● What you have to do
Set down the entries again word for word, without any of the images.

··· Record set

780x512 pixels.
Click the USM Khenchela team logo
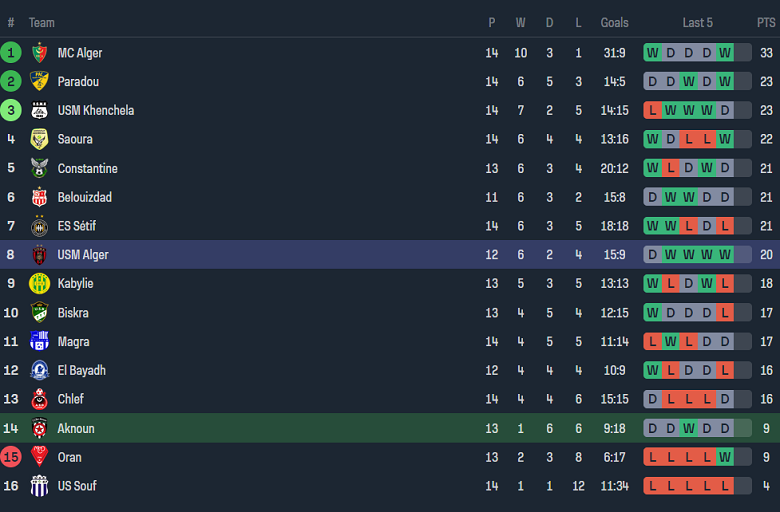pos(39,111)
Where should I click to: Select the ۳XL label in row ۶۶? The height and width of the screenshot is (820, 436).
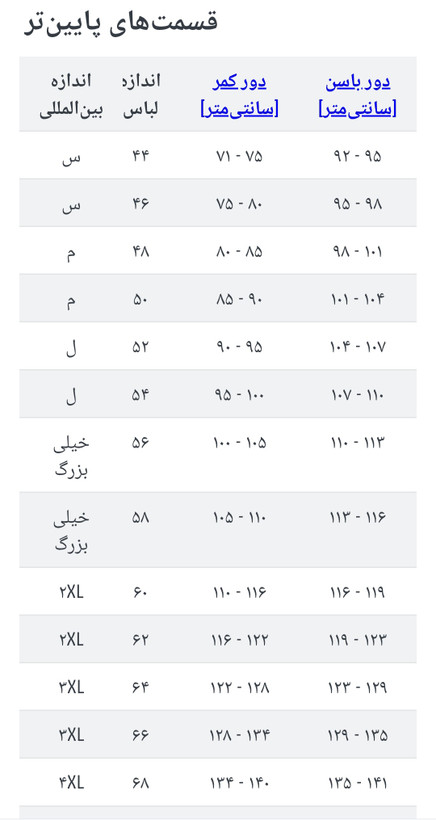tap(71, 735)
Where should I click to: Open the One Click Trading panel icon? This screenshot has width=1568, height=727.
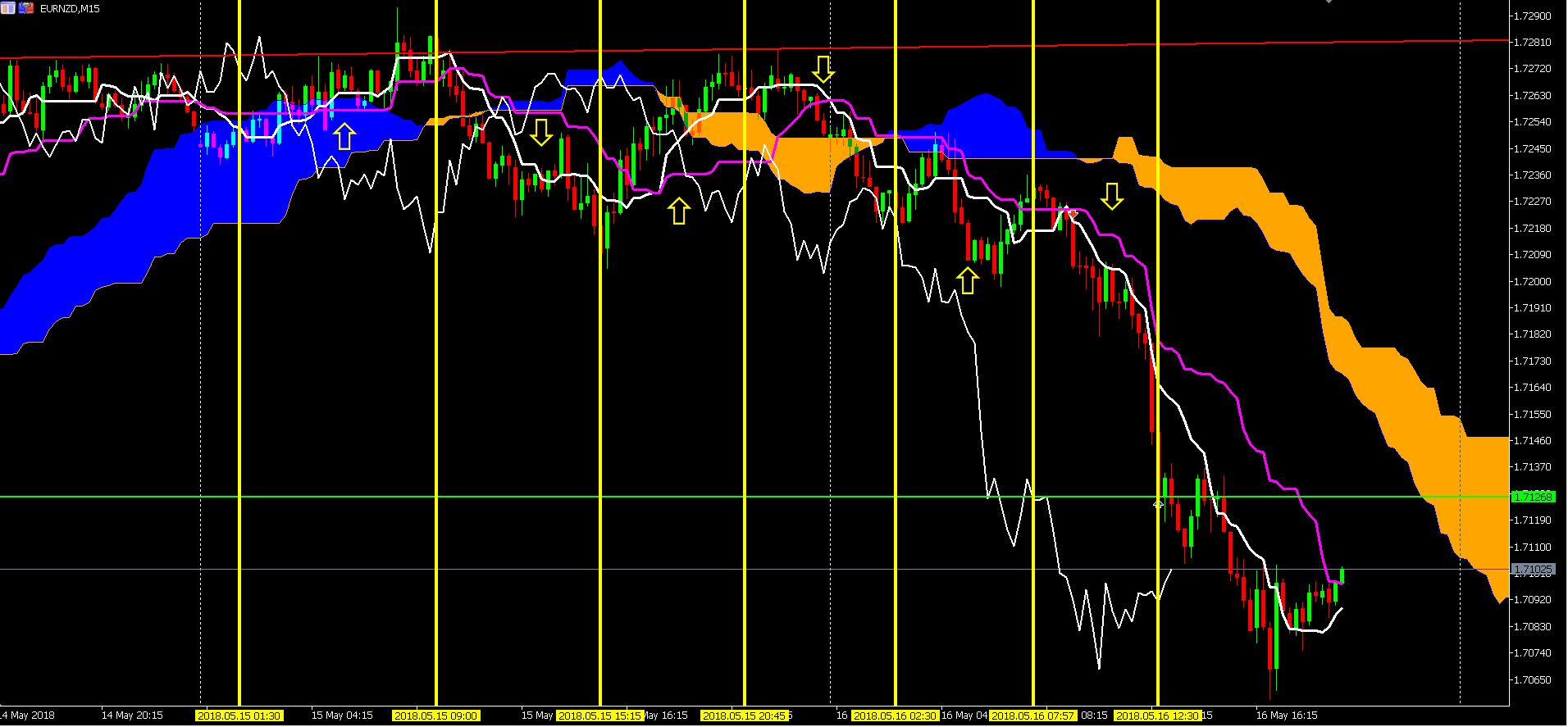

······

● Task result
780x512 pixels.
Click the USM Khenchela team logo
pos(39,111)
Where should I click to: Select the ۳XL label in row ۶۶? The height and width of the screenshot is (820, 436).
tap(71, 735)
Where should I click to: Open the One Click Trading panel icon? This screenshot has width=1568, height=727.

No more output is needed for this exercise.